History

United Kingdom
- Name: RFA Surf Pioneer
- Builder: Bartram & Sons
- Launched: 23 April 1951
- Acquired: 14 July 1951
- Commissioned: 28 November 1951
- Decommissioned: 13 August 1960
- Fate: Arrived at Burriana for scrapping on 28 February 1970

General characteristics
- Class & type: Surf-class tanker
- Tonnage: 7,742 GRT, 4,274 NRT, 11,500 DWT
- Displacement: 15,800 long tons full load
- Length: 469 ft 6 in (143.10 m)
- Beam: 60 ft 6 in (18.44 m)
- Draught: 27 ft 3.75 in (8.32 m)
- Propulsion: 1 × 4 cyl Doxford diesel; Single shaft; 4,250 bhp (3,170 kW);
- Speed: 12.5 knots (23.2 km/h)

= RFA Surf Pioneer =

1951 Surf-class freighting tanker of the Royal Fleet Auxiliary

RFA Surf Pioneer (A365) was a freighting tanker of the Royal Fleet Auxiliary.
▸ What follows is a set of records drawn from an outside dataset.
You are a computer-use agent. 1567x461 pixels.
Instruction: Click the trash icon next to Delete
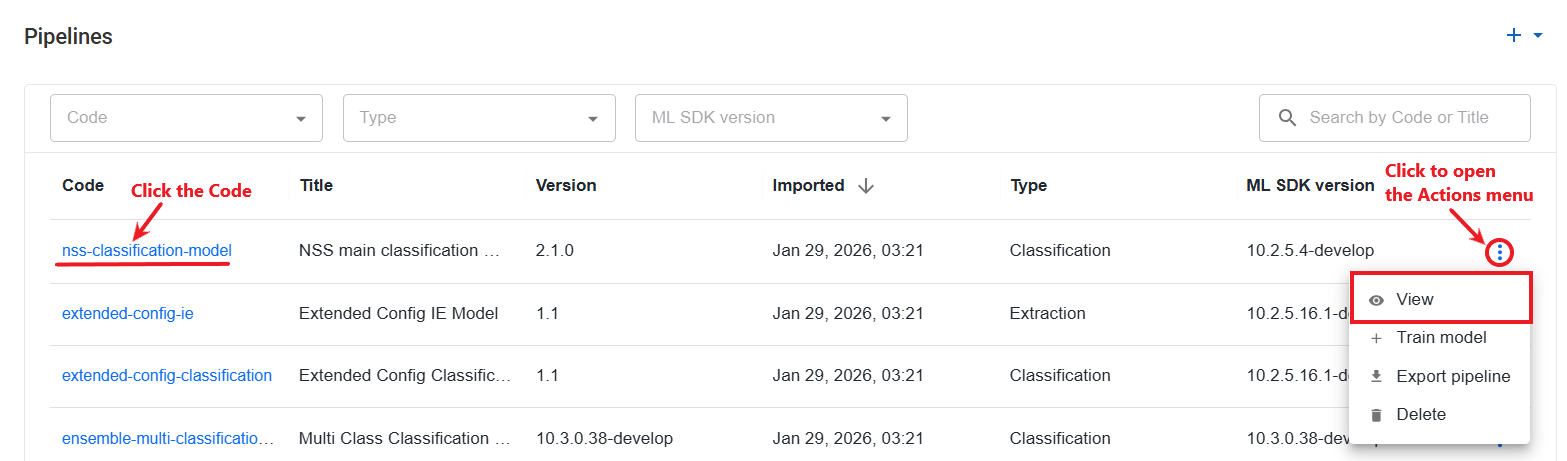[1376, 414]
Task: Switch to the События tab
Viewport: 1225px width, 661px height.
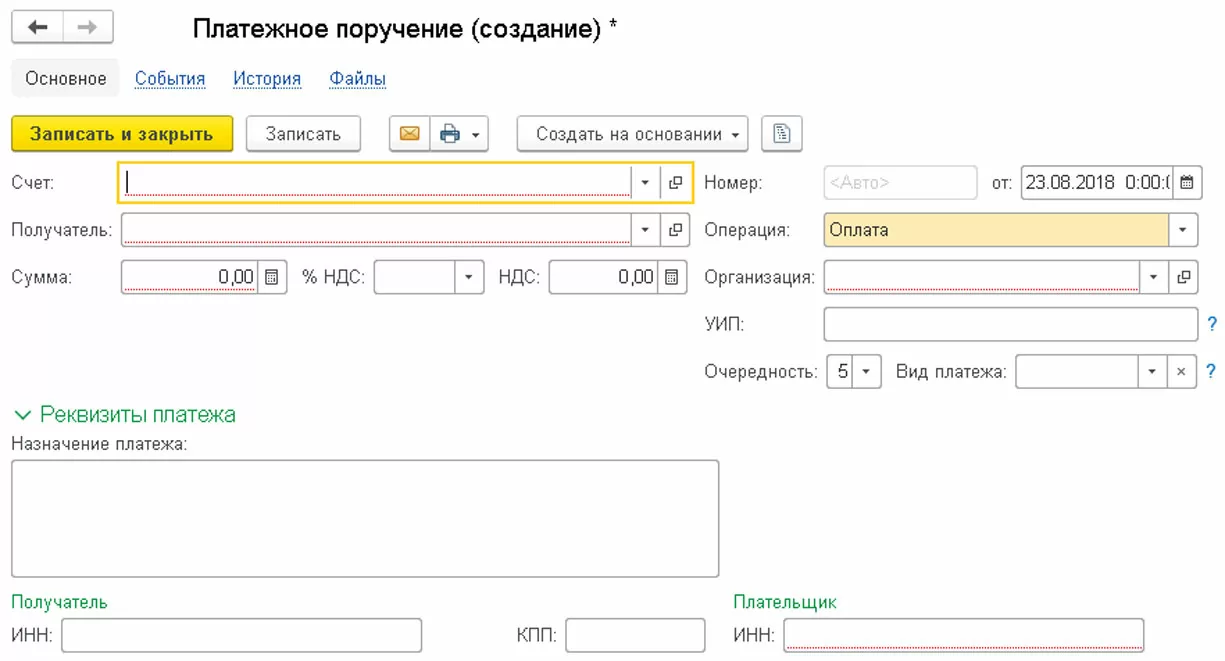Action: (170, 79)
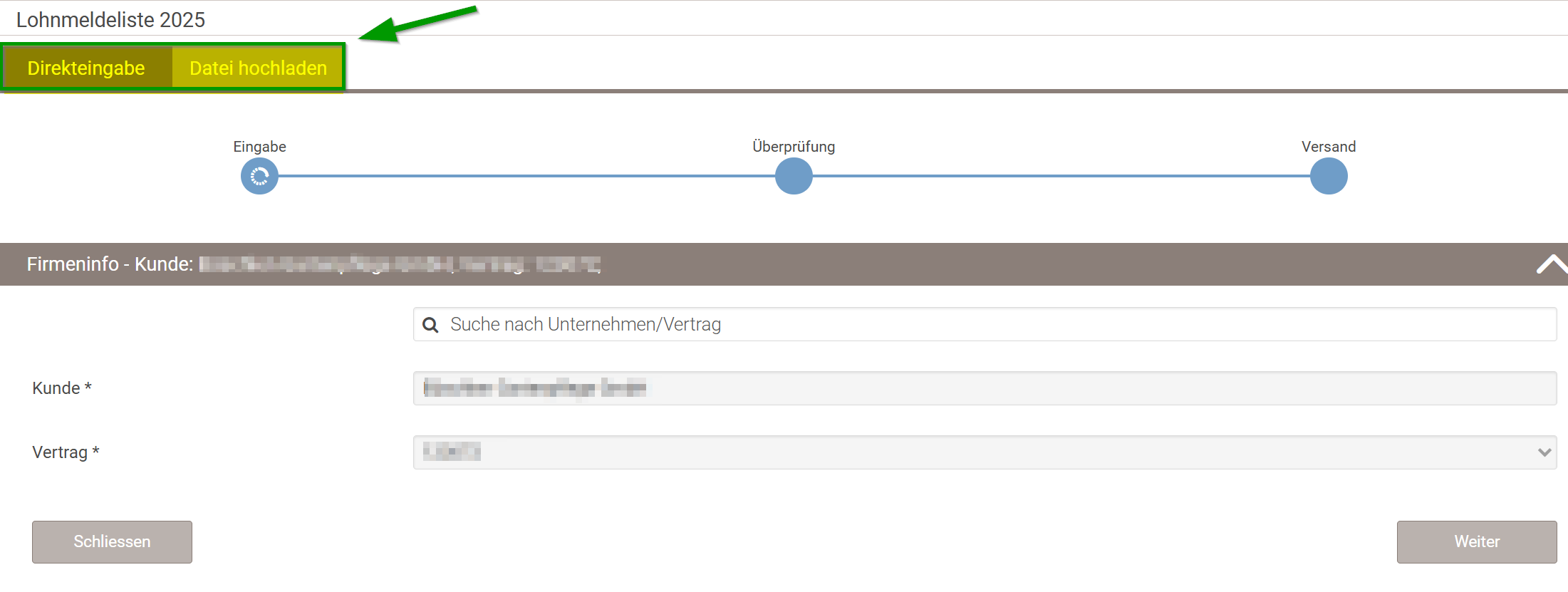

She and her sister RFA Surf Patrol were originally ordered by Polish owners but were commandeered by the Admiralty whilst building during the Korean War.

She was launched on 23 April 1951 as Beskidy, and was purchased by the Royal Fleet Auxiliary on 14 July 1951. She was decommissioned on 13 August 1960 and laid up at Devonport. She arrived at Burriana for scrapping on 28 February 1970.